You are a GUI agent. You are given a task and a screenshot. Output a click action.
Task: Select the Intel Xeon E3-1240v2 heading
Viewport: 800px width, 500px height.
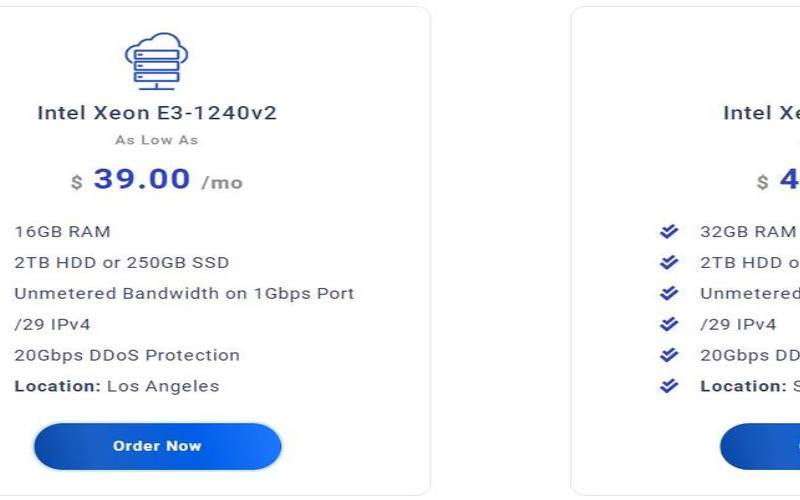pyautogui.click(x=157, y=113)
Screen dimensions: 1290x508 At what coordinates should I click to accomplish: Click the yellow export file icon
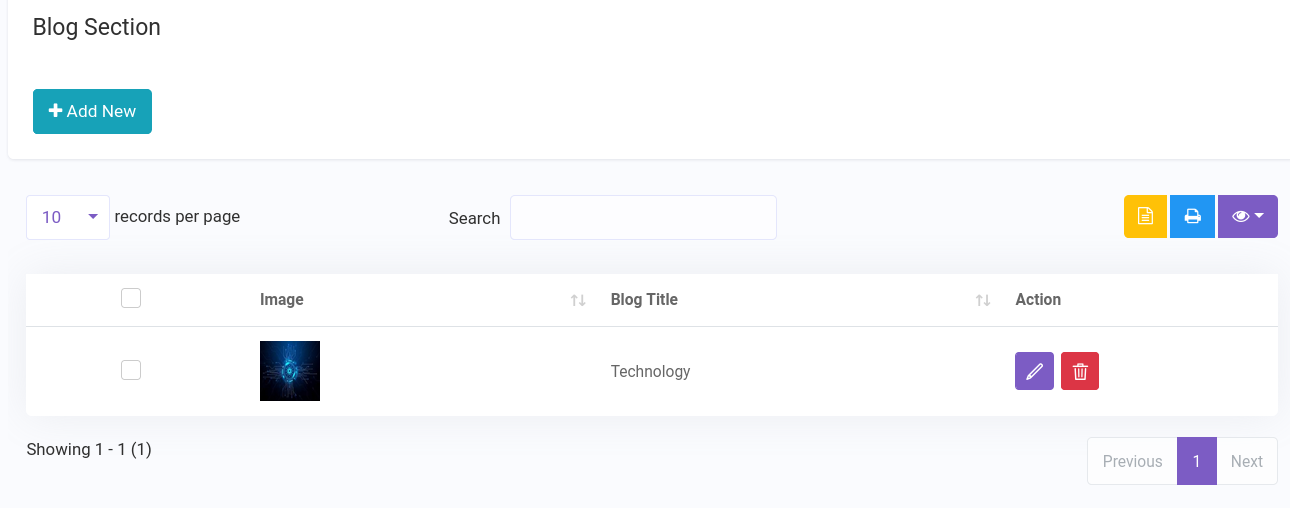pos(1145,216)
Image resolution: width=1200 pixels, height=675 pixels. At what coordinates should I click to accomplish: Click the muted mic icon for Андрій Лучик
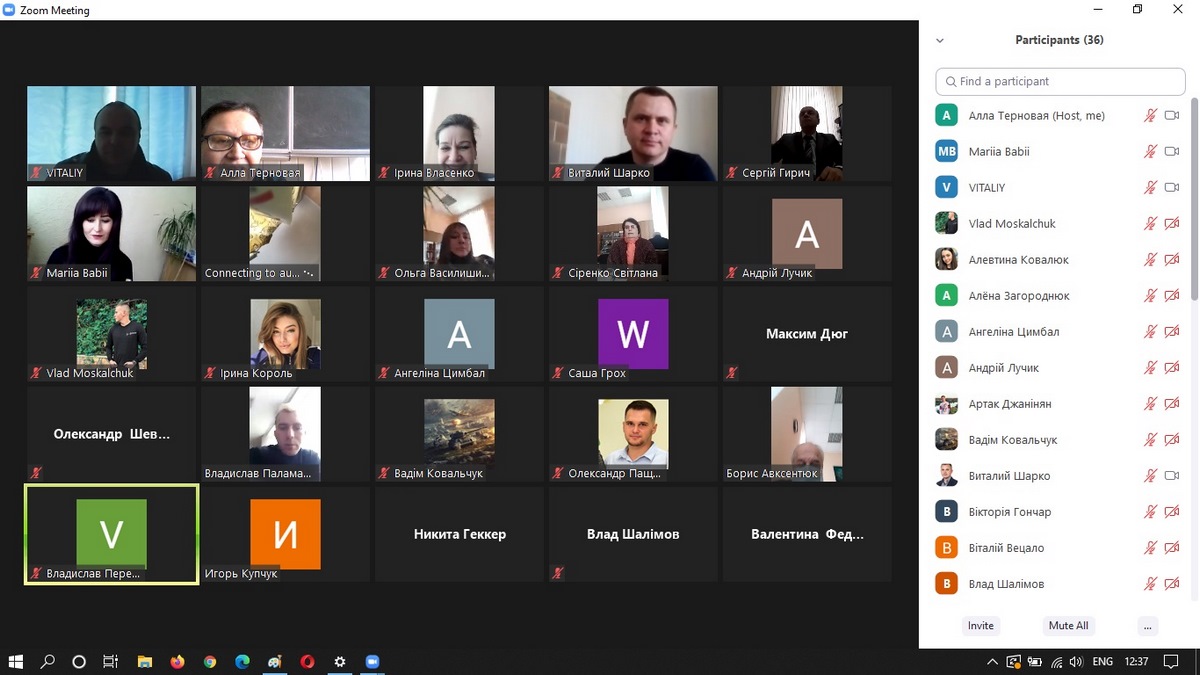(1150, 368)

____________________

Each line of the listing must be restated word for word, and the pictures left out.

You are a GUI agent. You are given a task and a screenshot. Output a click action.
Task: Select the Intel Xeon E3-1240v2 heading
Viewport: 800px width, 500px height.
pyautogui.click(x=157, y=113)
Screen dimensions: 1290x508 At what coordinates should I click to accomplish: Click the yellow export file icon
pos(1145,216)
Image resolution: width=1200 pixels, height=675 pixels. At what coordinates should I click to accomplish: Click the muted mic icon for Андрій Лучик
(1150, 368)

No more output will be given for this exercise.